- **Entries provided**:

--------

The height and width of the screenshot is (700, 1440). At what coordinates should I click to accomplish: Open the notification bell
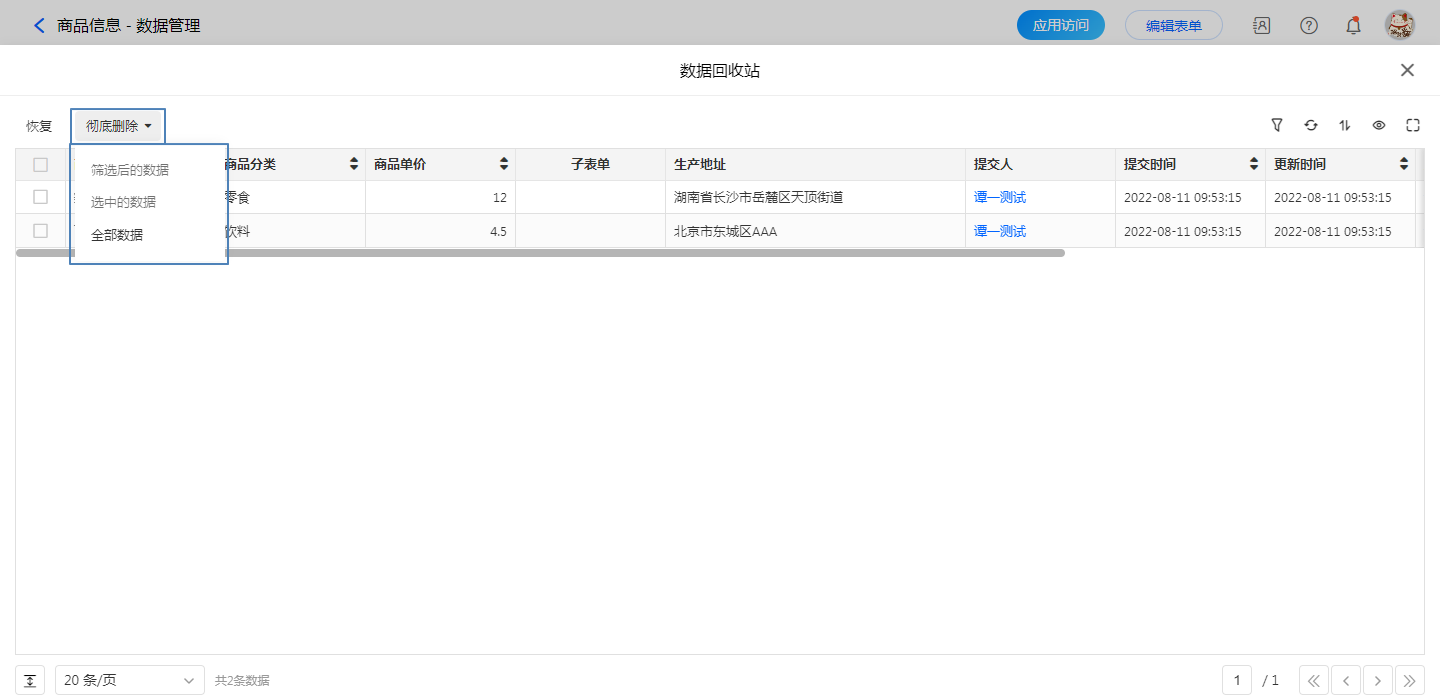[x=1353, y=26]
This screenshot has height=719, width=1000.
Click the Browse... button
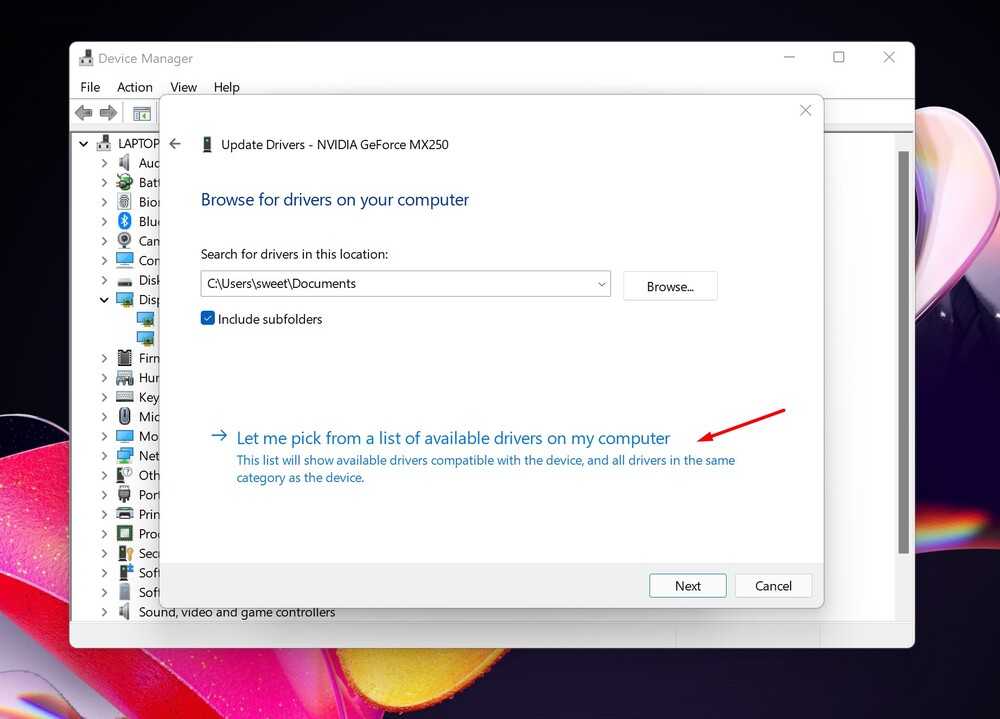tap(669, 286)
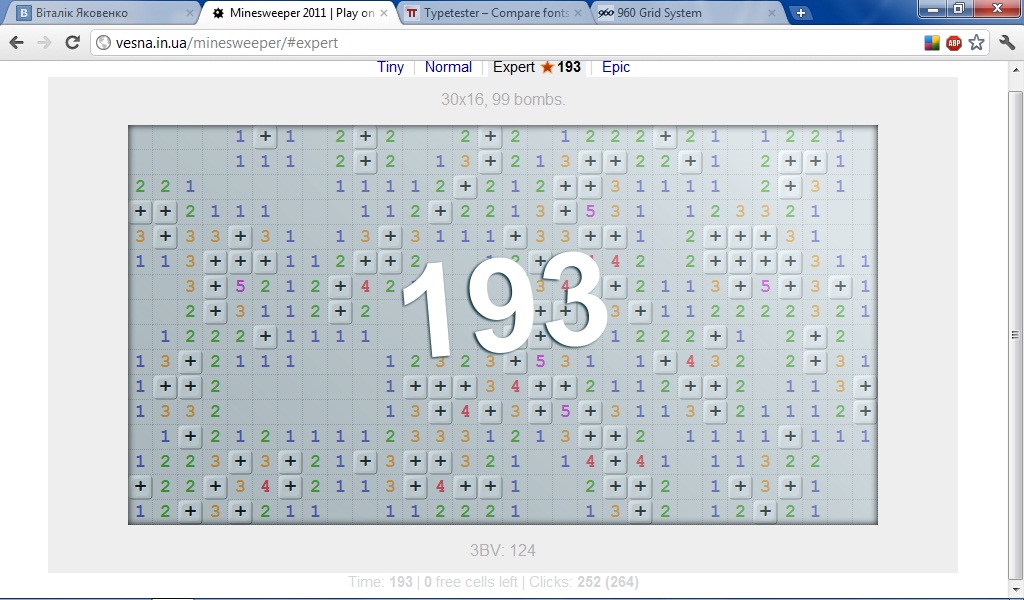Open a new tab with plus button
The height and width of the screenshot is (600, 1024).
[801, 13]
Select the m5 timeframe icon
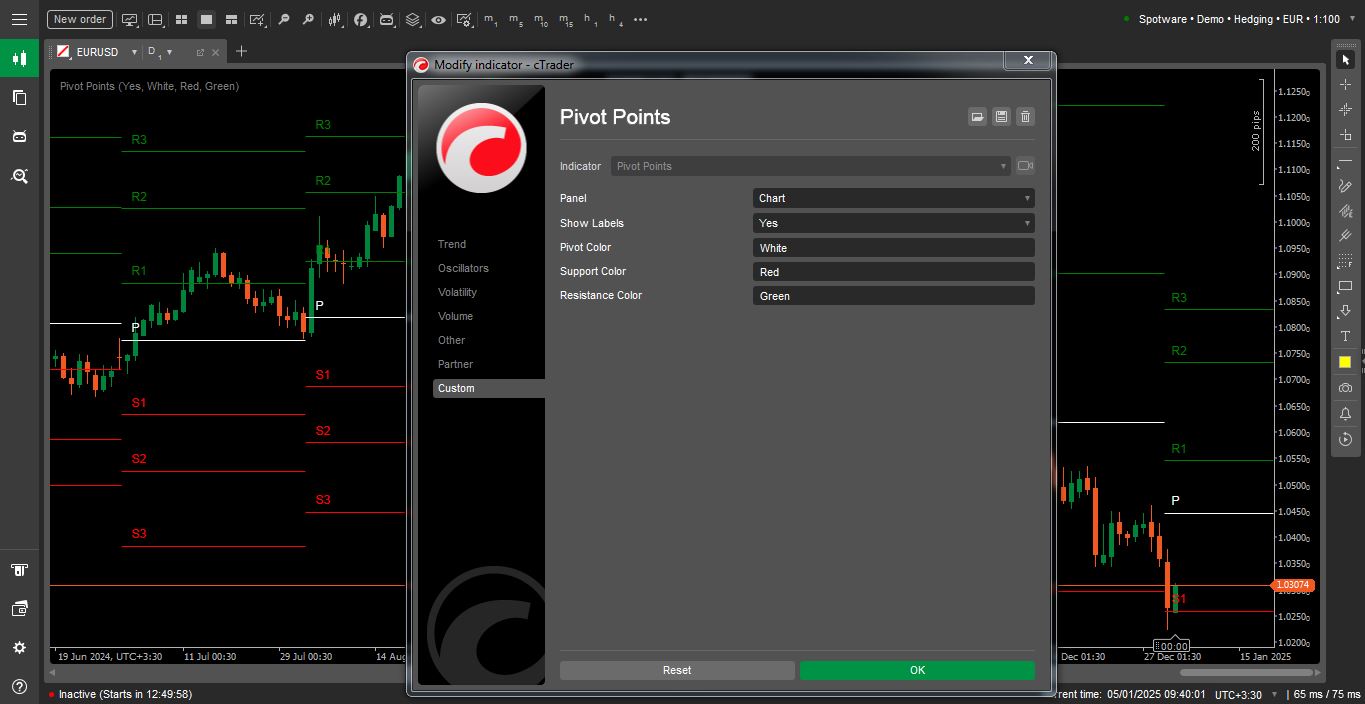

--------

- **Task instructions**: Omit the pictures and repeat the rest of the listing verbatim.

- **Result below**:
The height and width of the screenshot is (700, 1440). At what coordinates should I click to accomplish: Open the notification bell
[x=1353, y=26]
This screenshot has height=719, width=1000.
Click the Browse... button
tap(669, 286)
Open a new tab with plus button
The height and width of the screenshot is (600, 1024).
[801, 13]
Select the m5 timeframe icon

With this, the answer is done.